**Questions**
1 > According to the article on alcohol in food and drink-driving, why does almost any additional alcohol put a driver in Scotland at risk of prosecution?
2 > Translate this sentence from the article on alcohol in food and drink-driving into French: "Incredibly, even some fruit juices are on the risk list."
3 > In the article on alcohol in food and drink-driving, how much cherry brandy can a cherry brandy trifle contain?

**Selected passage**
▬▬▬▬▬▬▬▬▬▬

Pubs have been warned about selling boozy desserts as new research shows they could take people over the drink-drive limit.
The study by firm All Car Leasing revealed that two portions of Italian dessert tiramisu could put you over the limit.
Tiramisu traditionally contains two tablespoons of brandy (anywhere from 40 to 60 per cent ABV), coffee liqueur (often around 20 per cent ABV), and Amaretto (around 28 to 30 per cent ABV).
Other desserts that the firm said should be treated with caution included cherry brandy trifle, which can contain up to 100ml of cherry brandy, and Christmas pudding with its toxic cocktail of brandy, sherry, whisky, and rum, that can especially be an issue if microwaved rather than steamed or boiled.
It also highlighted boozy chocolate snacks filled with alcohol – although it did say you would probably need to eat several hundred to get near the limit.
Even some sauces are risky, including Jack Daniel's bourbon and Jalapeno varieties. Four servings of peppercorn sauce, which normally contains about 100ml of brandy, could add a significant amount of alcohol to your blood.
Wine orientated dishes such as Chicken marsala can contain as much as 250ml of the Sicilian wine, and should be eaten cautiously if driving and having a pint.
Incredibly, even some fruit juices are on the risk list. Orange juice has 0.5 per cent ABV of alcohol from orange ferments, for example.
The main point though is that when boozy foods are consumed with a pint or glass of wine it could tip you over the limit and result in a conviction, especially in Scotland where it has recently been lowered to 22mg per 100ml from 35mg. This means almost any amount of additional alcohol puts you at risk of prosecution.
Ronnie Lawson-Jones of All Car Leasing said: "We wanted to highlight the potential unknown risks around driving whilst under the influence due to certain foods and drinks.
"You're unlikely to get through a bottle of hot sauce during one sitting, but two pints of orange juice? It's plausible.
"As a rule of thumb, two pints of regular-strength lager or two small glasses of wine would put you over the limit.
"Whilst a light-hearted study, we felt people may want to know that some foods could add to their alcohol intake more than first thought."

▬▬▬▬▬▬▬▬▬▬

(Stored items)
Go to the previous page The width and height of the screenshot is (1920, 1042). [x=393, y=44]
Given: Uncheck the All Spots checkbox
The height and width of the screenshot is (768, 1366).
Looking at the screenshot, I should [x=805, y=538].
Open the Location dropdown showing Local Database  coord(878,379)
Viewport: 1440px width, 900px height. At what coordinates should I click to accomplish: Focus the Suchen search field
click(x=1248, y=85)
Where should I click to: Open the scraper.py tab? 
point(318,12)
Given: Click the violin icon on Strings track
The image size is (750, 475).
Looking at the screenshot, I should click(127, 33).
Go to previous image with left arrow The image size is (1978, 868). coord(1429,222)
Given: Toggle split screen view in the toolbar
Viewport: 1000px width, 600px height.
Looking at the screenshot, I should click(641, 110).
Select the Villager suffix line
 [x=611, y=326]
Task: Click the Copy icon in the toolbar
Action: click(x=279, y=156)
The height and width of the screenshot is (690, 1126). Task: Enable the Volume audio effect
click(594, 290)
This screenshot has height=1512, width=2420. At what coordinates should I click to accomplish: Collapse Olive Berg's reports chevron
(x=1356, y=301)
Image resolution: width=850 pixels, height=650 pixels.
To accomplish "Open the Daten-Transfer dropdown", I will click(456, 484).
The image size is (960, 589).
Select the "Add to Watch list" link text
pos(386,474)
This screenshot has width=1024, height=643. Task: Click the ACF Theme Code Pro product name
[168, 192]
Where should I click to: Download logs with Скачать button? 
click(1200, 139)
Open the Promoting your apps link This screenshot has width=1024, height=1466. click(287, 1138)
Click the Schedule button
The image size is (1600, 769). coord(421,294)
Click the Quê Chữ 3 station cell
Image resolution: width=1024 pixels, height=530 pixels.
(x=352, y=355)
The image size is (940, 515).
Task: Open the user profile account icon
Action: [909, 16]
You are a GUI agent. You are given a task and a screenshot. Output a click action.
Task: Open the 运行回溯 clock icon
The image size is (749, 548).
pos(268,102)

▬▬▬▬▬▬▬▬▬▬

**Solved problems**
1 > The drink-drive limit in Scotland has recently been lowered from 35mg to 22mg per 100ml. Because of this, even the small amount of alcohol in boozy foods, added to a pint or a glass of wine, could tip a driver over the limit.

2 > Chose incroyable, même certains jus de fruits figurent sur la liste des risques.

3 > Up to 100ml.